Update the rows starting at the line that has "Open the @ 24 mentions inbox" and ending after the line that has "click(x=93, y=2)" by changing "screenshot" to "capture" while keeping everything else the same. Leave the pictures out of your answer.
** Start of Material supplied **
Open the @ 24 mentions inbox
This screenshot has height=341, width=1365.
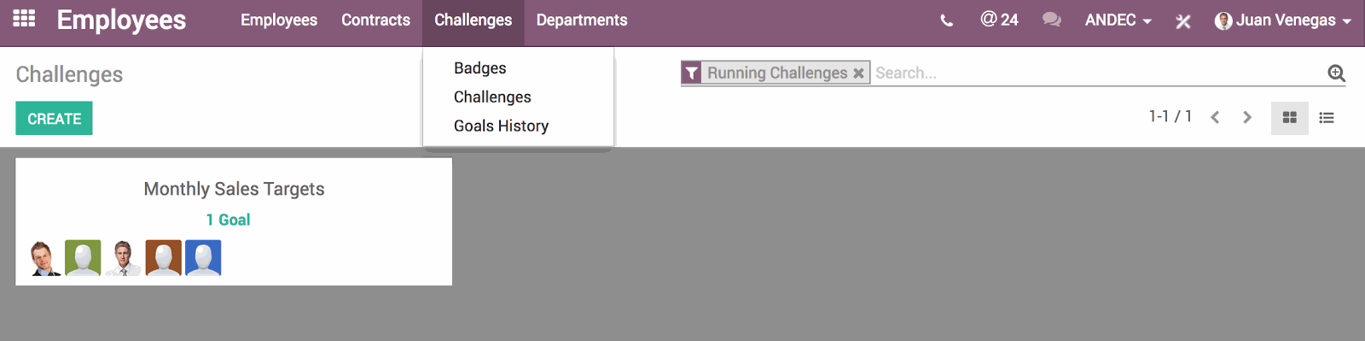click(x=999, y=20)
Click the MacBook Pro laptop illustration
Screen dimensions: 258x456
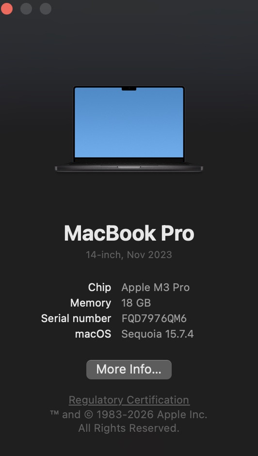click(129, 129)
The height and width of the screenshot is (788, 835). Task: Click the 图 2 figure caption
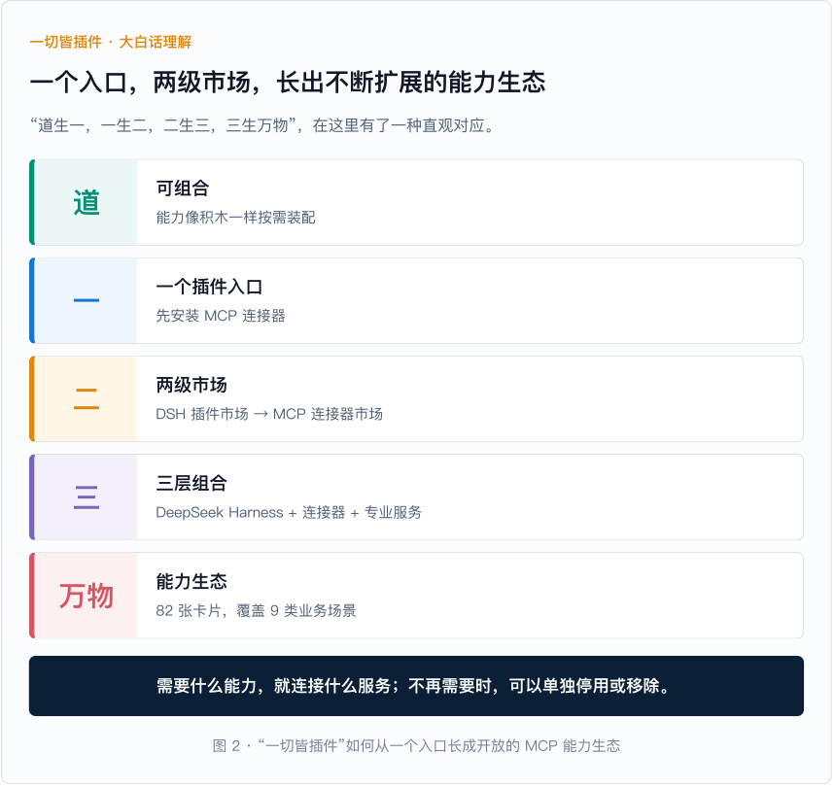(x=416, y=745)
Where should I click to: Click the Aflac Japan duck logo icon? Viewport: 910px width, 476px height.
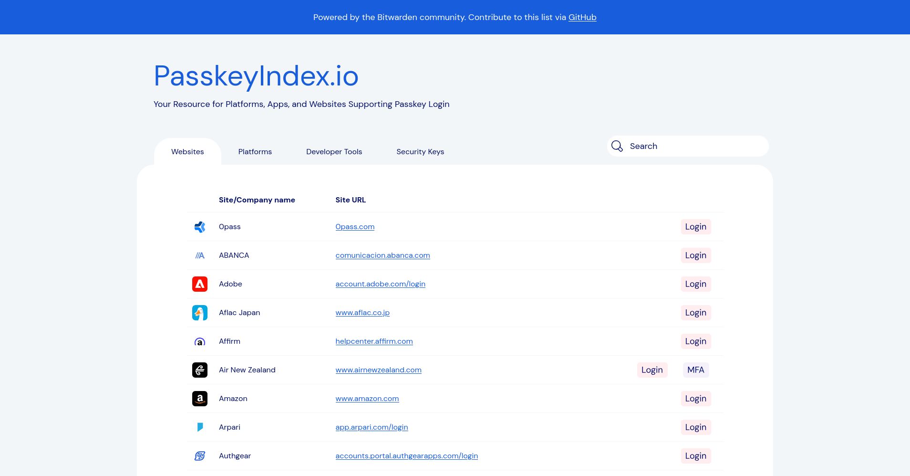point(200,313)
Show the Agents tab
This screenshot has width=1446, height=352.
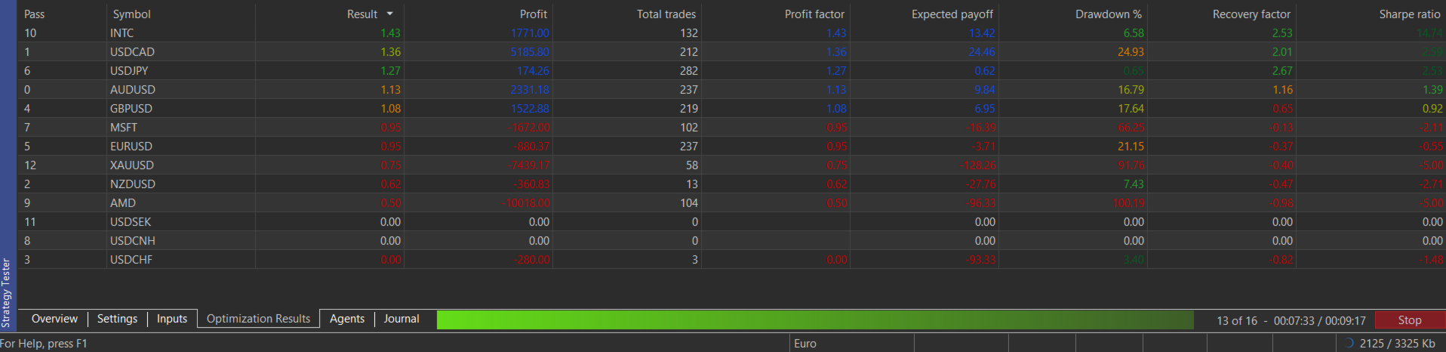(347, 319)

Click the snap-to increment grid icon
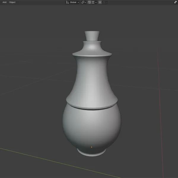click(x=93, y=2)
** End of Material supplied **
** Start of Material supplied **
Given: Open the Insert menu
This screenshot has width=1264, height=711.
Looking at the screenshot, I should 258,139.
** End of Material supplied **
# Solution for this exercise
Open the @ 24 mentions inbox
This capture has height=341, width=1365.
click(x=999, y=20)
Click the MacBook Pro laptop illustration
Screen dimensions: 258x456
click(129, 129)
The height and width of the capture is (788, 835). Task: Click the 图 2 figure caption
(x=416, y=745)
Where should I click to: Click the Aflac Japan duck logo icon? Viewport: 910px width, 476px height.
point(200,313)
Show the Agents tab
This capture has width=1446, height=352.
(347, 319)

Click the snap-to increment grid icon
click(x=93, y=2)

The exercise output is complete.